Concrètement, depuis cet arrêt, une entreprise ne peut obtenir une indemnité en raison du préjudice subi à cause de l’allongement du délai de chantier que si elle démontre, soit que cet allongement est lié à une subjection technique imprévue, soit que cet allongement découle d’une faute de la personne publique.

Or, il s’avère, pour le moins difficile, pour une entreprise de travaux publics « victime » d’un allongement du délai de réalisation d’un chantier de démontrer que cet allongement découle d’une faute de la collectivité.

Un arrêt récent de la Cour administrative d’appel de Douai fournit une illustration de faute de la personne publique qui ouvre droit à indemnité pour l’entreprise. Dans cette espèce, un syndicat intercommunal de traitement de déchets a confié, par le biais d’un marché de conception – réalisation, à un groupement conjoint la conception et la réalisation d’une unité de valorisation énergétique par production d’électricité à implanter sur l’usine d’incinération des ordures ménagères.
Or, le marché a connu 23 mois de retard.
Le groupement a, alors, déposé auprès du syndicat une réclamation afin d’obtenir une indemnité couvrant le préjudice subi à raison du démarrage décalé du chantier. Le tribunal administratif de Lille a fait droit à la demande du groupement en lui allouant une indemnité de plus de 1,180 million d’euros. Pour aboutir à une telle solution, le juge de première instance a considéré que le syndicat avait commis plusieurs fautes contractuelles à l’origine de l’allongement du délai de réalisation de chantier, et notamment un défaut d’animation, de direction et du contrôle du projet, une absence de souscription des assurances et un défaut d’information d’obtention du permis de construire tacite dans les délais.

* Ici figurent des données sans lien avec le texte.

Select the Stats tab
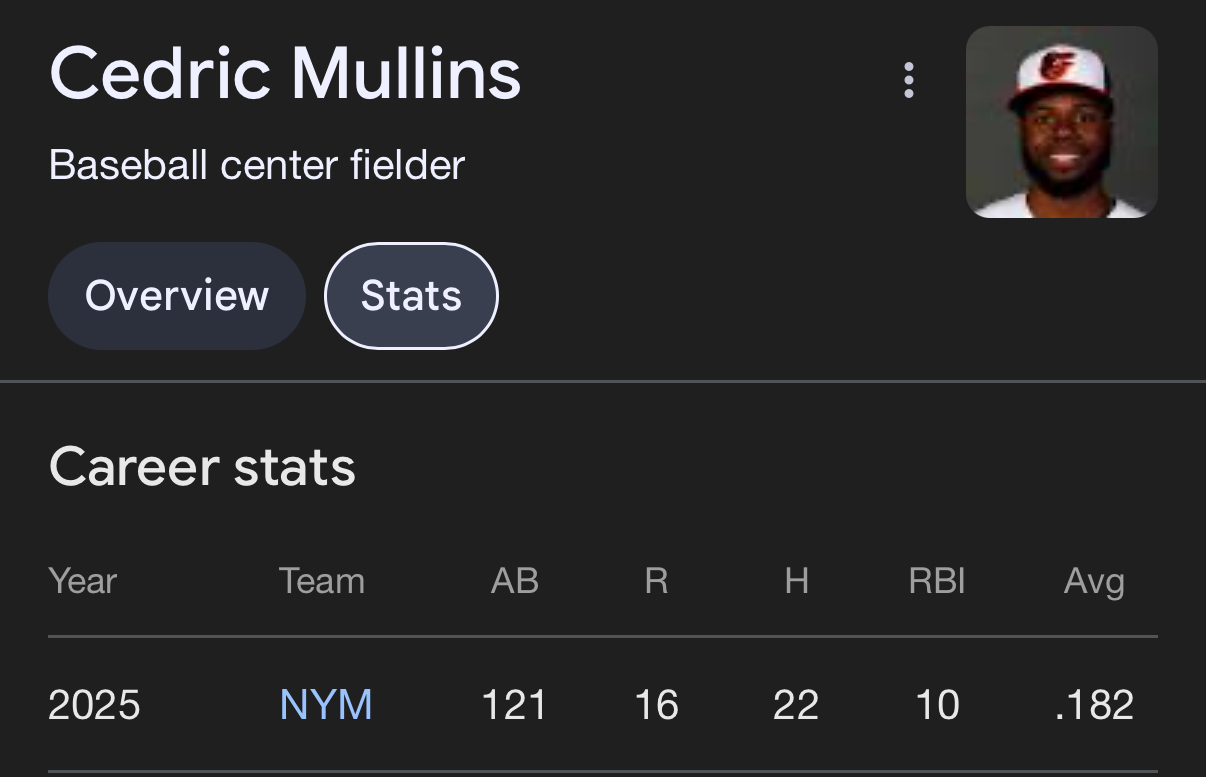The image size is (1206, 777). pyautogui.click(x=411, y=296)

Saisi en appel, la Cour Administrative d’Appel de Douai a cassé, sur ce point, le jugement du Tribunal Administratif de Lille en considérant que ces manquements contractuels de la collectivité n’étaient pas à l’origine de l’allongement du délai de réalisation du chantier.

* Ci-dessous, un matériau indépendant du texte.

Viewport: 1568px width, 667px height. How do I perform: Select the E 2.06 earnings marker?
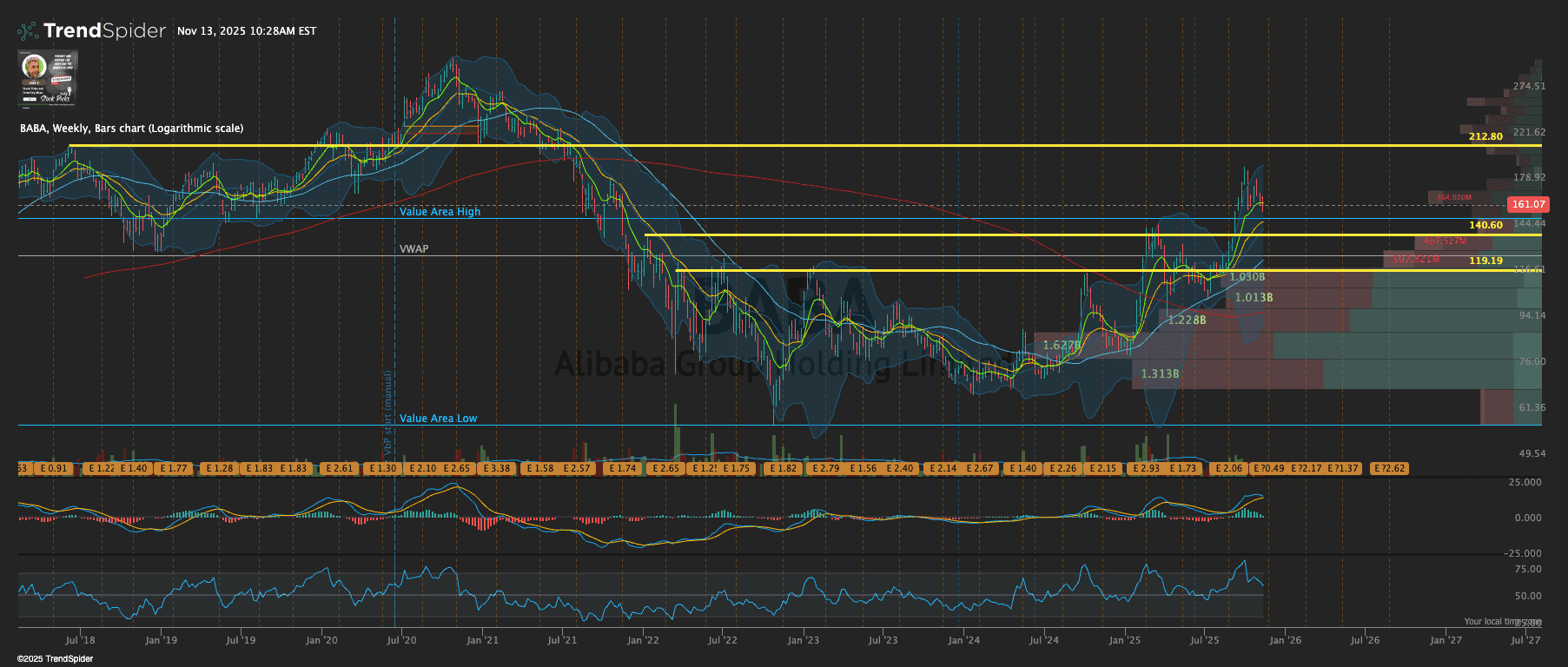pos(1227,468)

Toutefois, saisi par l’effet dévolutif de l’appel, la Cour d’Appel a procédé à l’examen du dossier et a identifié une autre faute contractuelle présentant, selon le juge d’appel, un lien de causalité avec le démarrage retardé du chantier. La Cour d’appel a, ainsi, constaté qu’à la date de signature du marché et lors de l’émission de l’ordre de service de démarrage des prestations, le syndicat intercommunal ne disposait pas des garanties bancaires et du financement permettant la réalisation du projet. A raison de ce défaut de capacité de financement du projet, la collectivité s’est trouvée dans l’incapacité de procéder au règlement des acomptes du groupement pendant 5 mois, ce qui conduit à une interruption des prestations pendant plus de 10 mois le temps que la collectivité retrouve une capacité de financement suffisante. Cette situation conduit la Cour d’Appel à juger que le le syndicat intercommunal « a manqué à ses obligations contractuelles en ne s’assurant pas des capacités de financement suffisants » et que ce manquement « est directement à l’origine du retard de 23 mois constaté » sur le chantier.

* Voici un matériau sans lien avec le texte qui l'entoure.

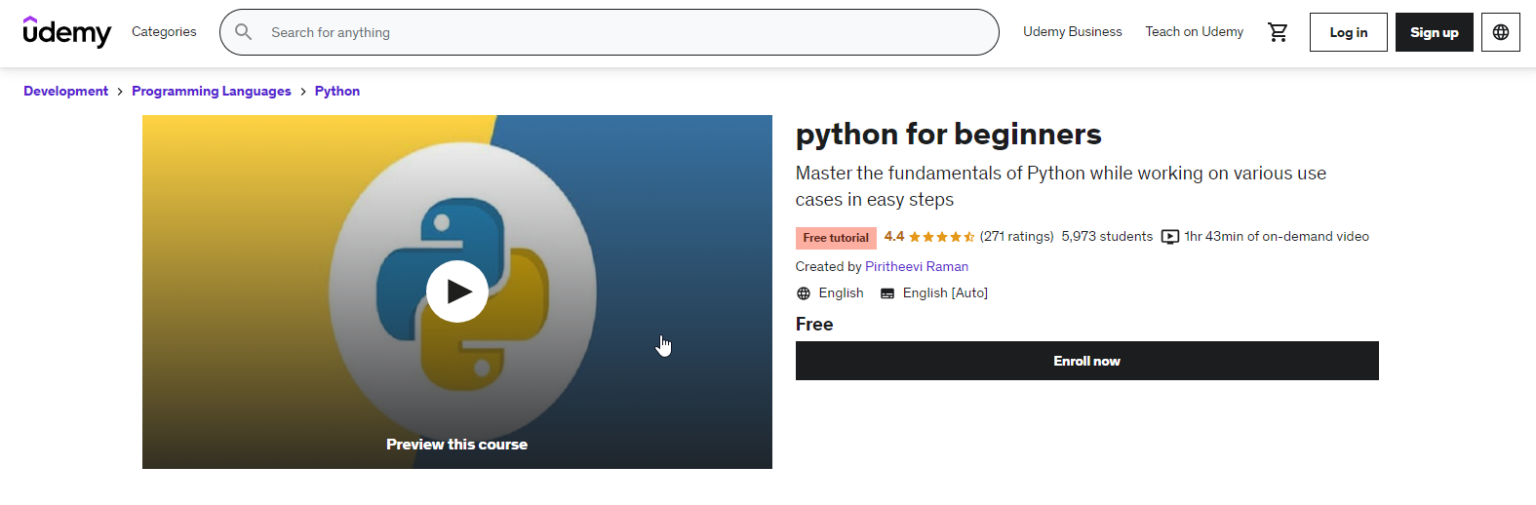1536x505 pixels.
Task: Open Udemy Business link
Action: click(1072, 32)
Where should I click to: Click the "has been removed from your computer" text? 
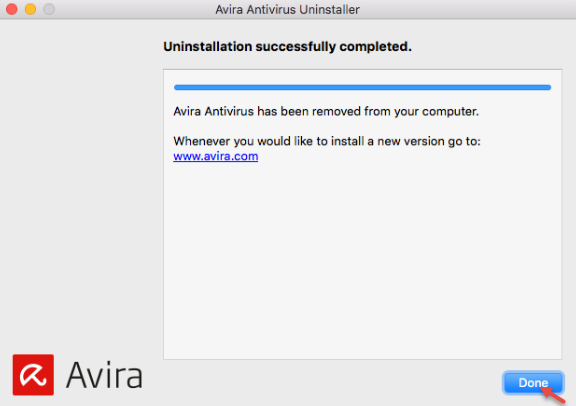click(368, 111)
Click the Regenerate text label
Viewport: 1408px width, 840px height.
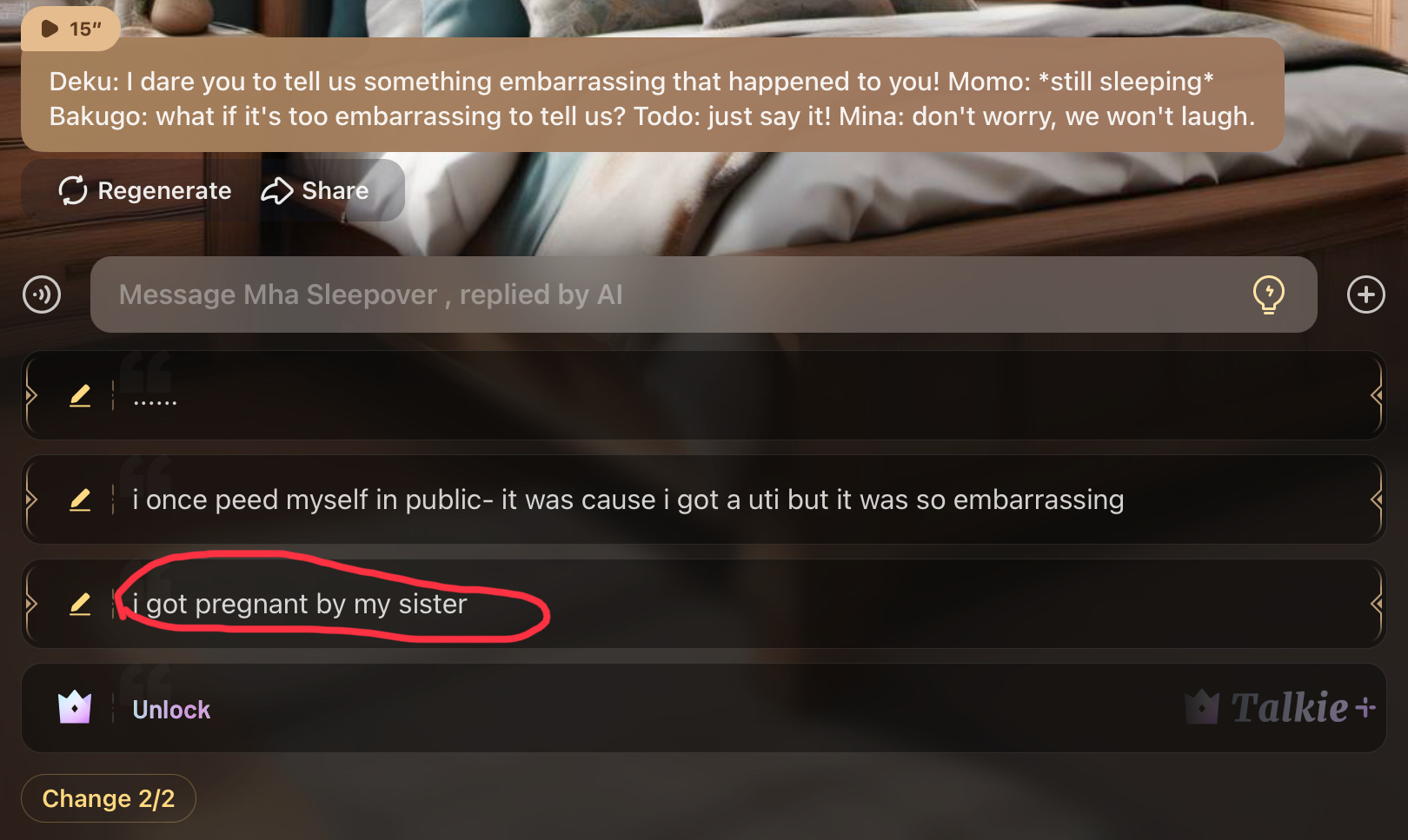pyautogui.click(x=164, y=190)
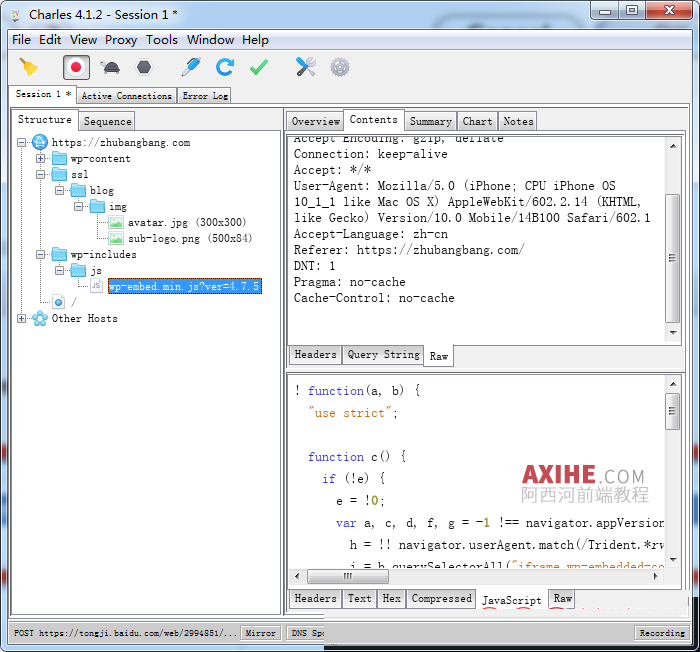Open the Proxy menu
The image size is (700, 652).
[121, 40]
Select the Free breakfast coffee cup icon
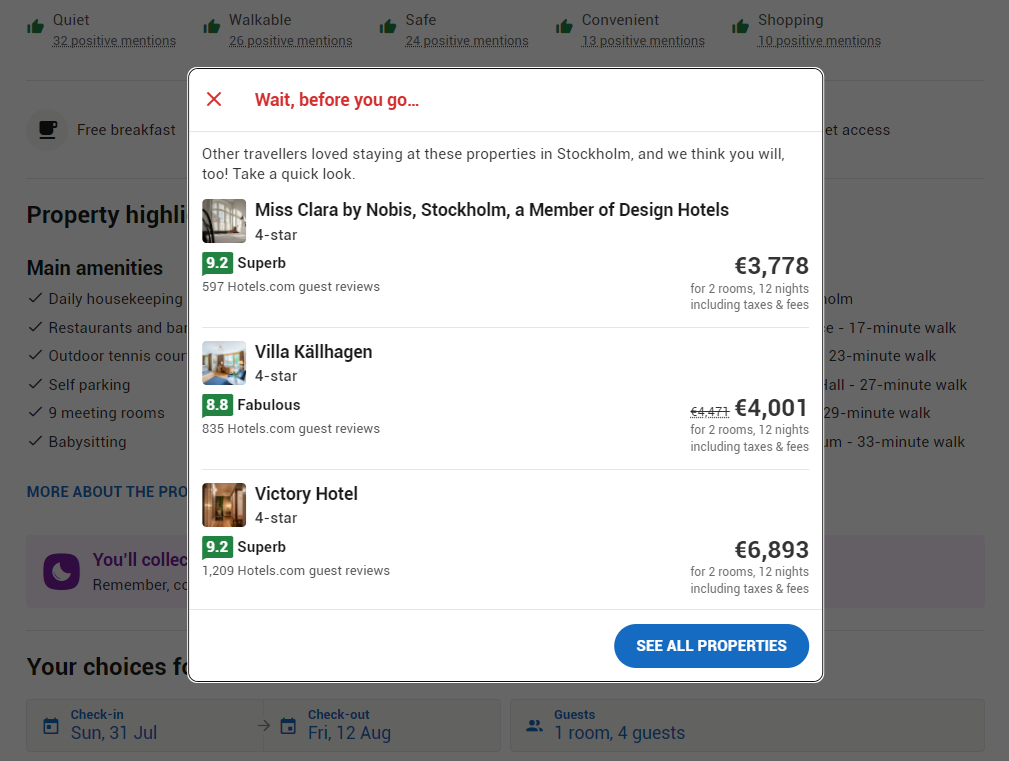This screenshot has width=1009, height=761. click(x=47, y=130)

L’absence de paiement des acomptes de travaux engendre donc une double peine pour la collectivité publique. D’une part, en stricte application de l’article 49-2 du CCAG - Travaux, l’entrepreneur peut, dès lors que deux acomptes successifs n’ont pas été payés, demander une interruption du marché. Cette interruption des travaux engendre une prolongation « automatique » des délais contractuels et des intérêts de retards majorés de 50%, et ce toujours en vertu de l’article 49-2 du CCAG – Travaux.

D’autre part, et c’est l’apport de l’arrêt commenté de Douai, cette absence de paiement des acomptes, s’il vient à engendrer un allongement du délai de chantier du fait de l’interruption des travaux, ouvre droit à indemnité à l’entrepreneur.

Il s’agit d’une faute contractuelle de la collectivité qui justifie que l’entrepreneur soit indemnisé de l’immobilisation du matériel et du personnel découlant de cet allongement du délai de réalisation du chantier. Dans l’espèce commentée, le groupement a, ainsi, obtenu une indemnisation de plus de 477.000 euros, augmentée de la TVA, et assortie d’intérêts moratoires capitalisés sur plus de 6 ans.